*Work instructions:*
Please copy exactly the line that contains "Image resolution: width=1562" and every line after it through the end of the records, leaving the pictures out.
(Input material)
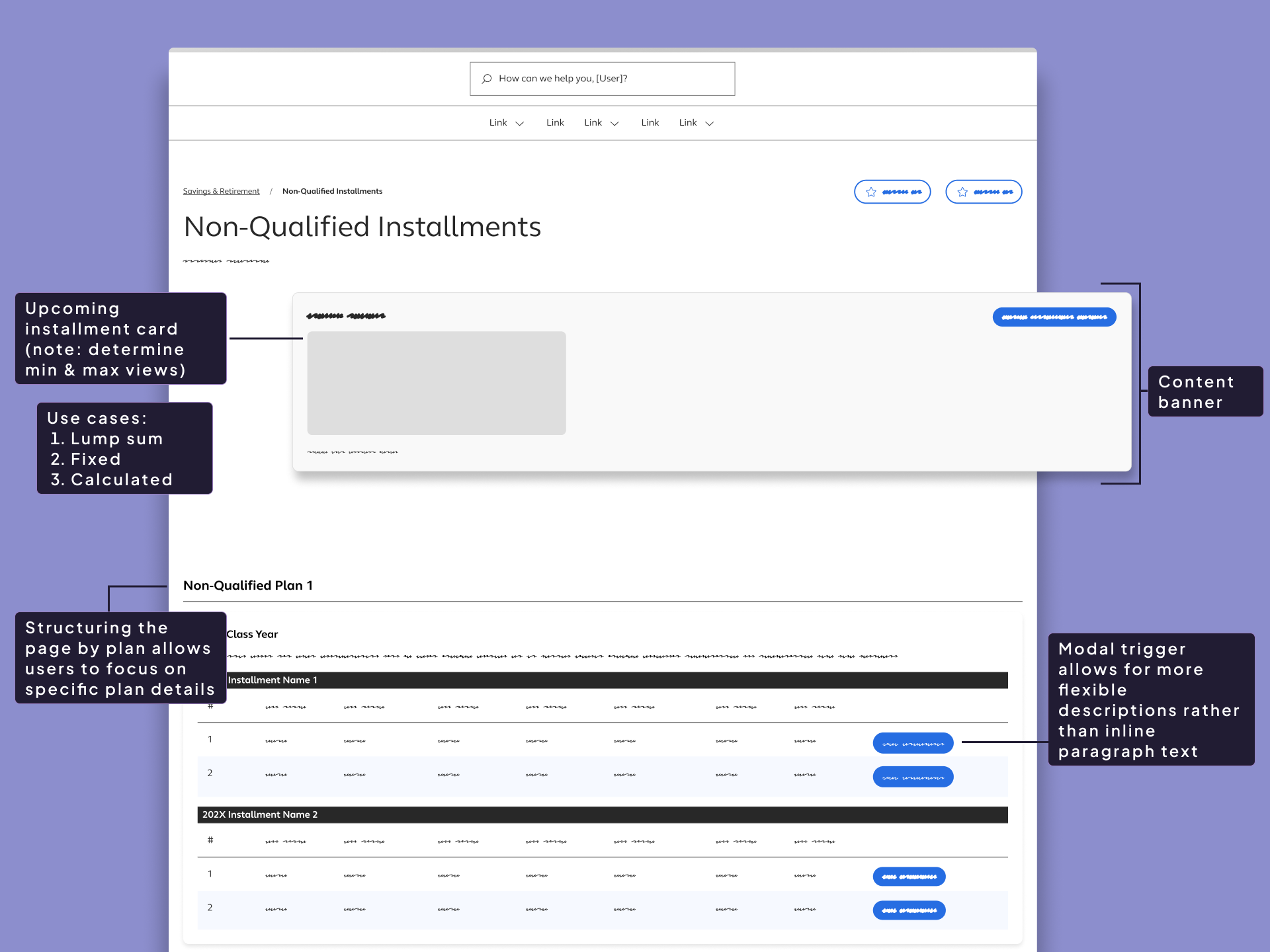Click the Non-Qualified Installments breadcrumb
This screenshot has width=1270, height=952.
332,191
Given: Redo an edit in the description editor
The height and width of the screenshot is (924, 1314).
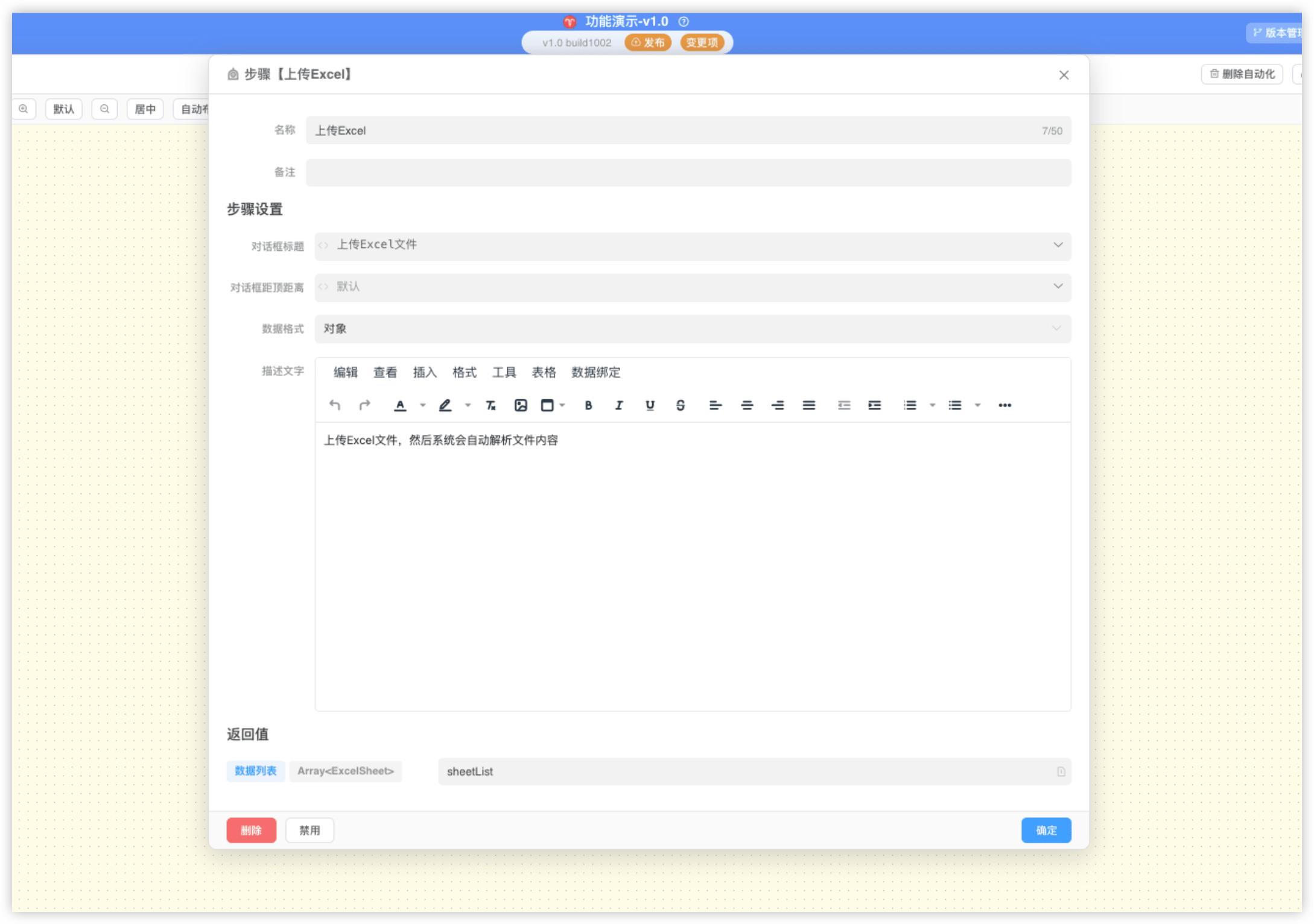Looking at the screenshot, I should coord(365,405).
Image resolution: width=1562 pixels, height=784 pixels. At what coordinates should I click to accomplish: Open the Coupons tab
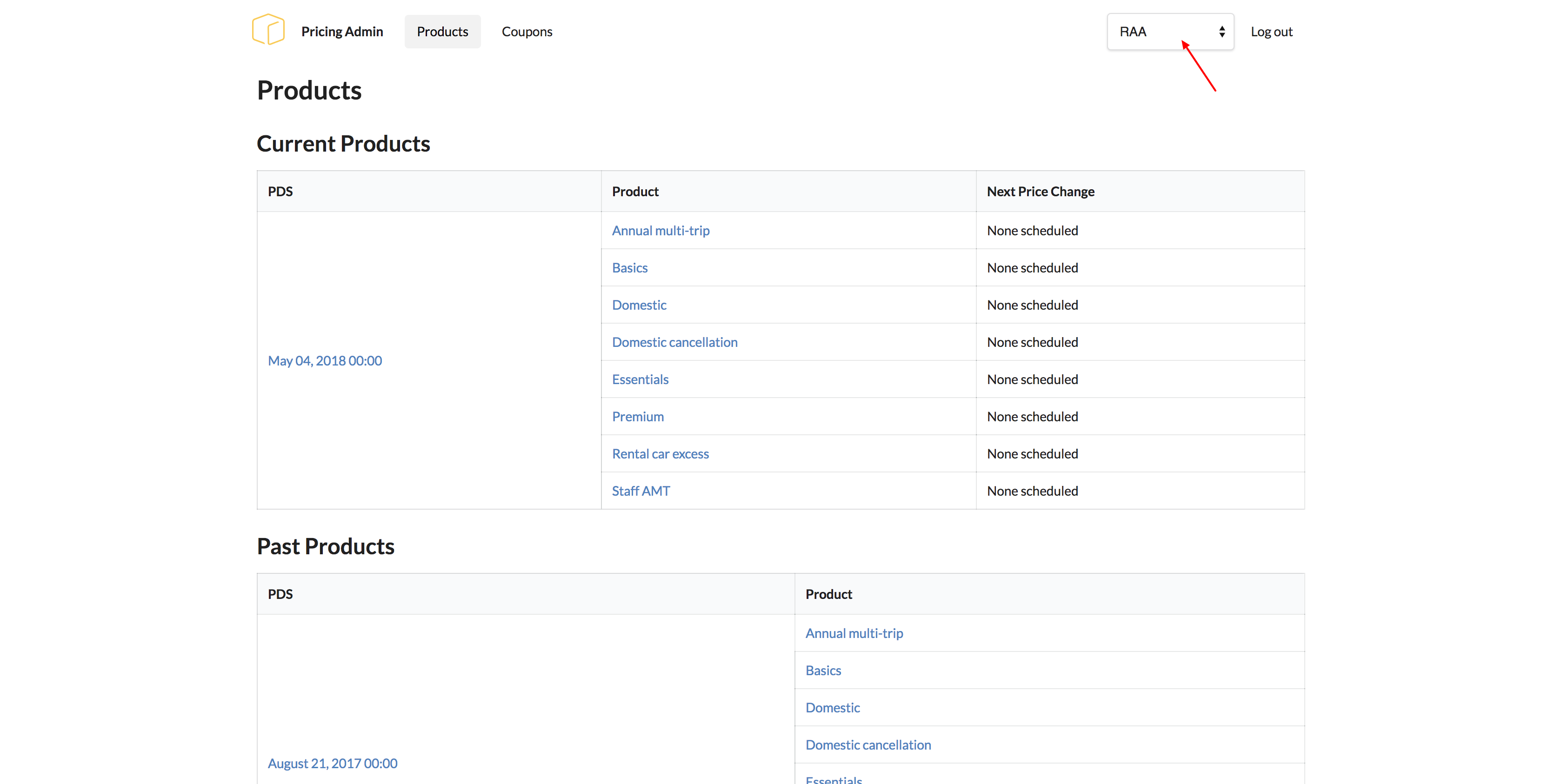click(527, 32)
(End Input material)
*Task solution:*
Image resolution: width=1562 pixels, height=784 pixels. At what coordinates should I click to accomplish: Open the Coupons tab
click(527, 32)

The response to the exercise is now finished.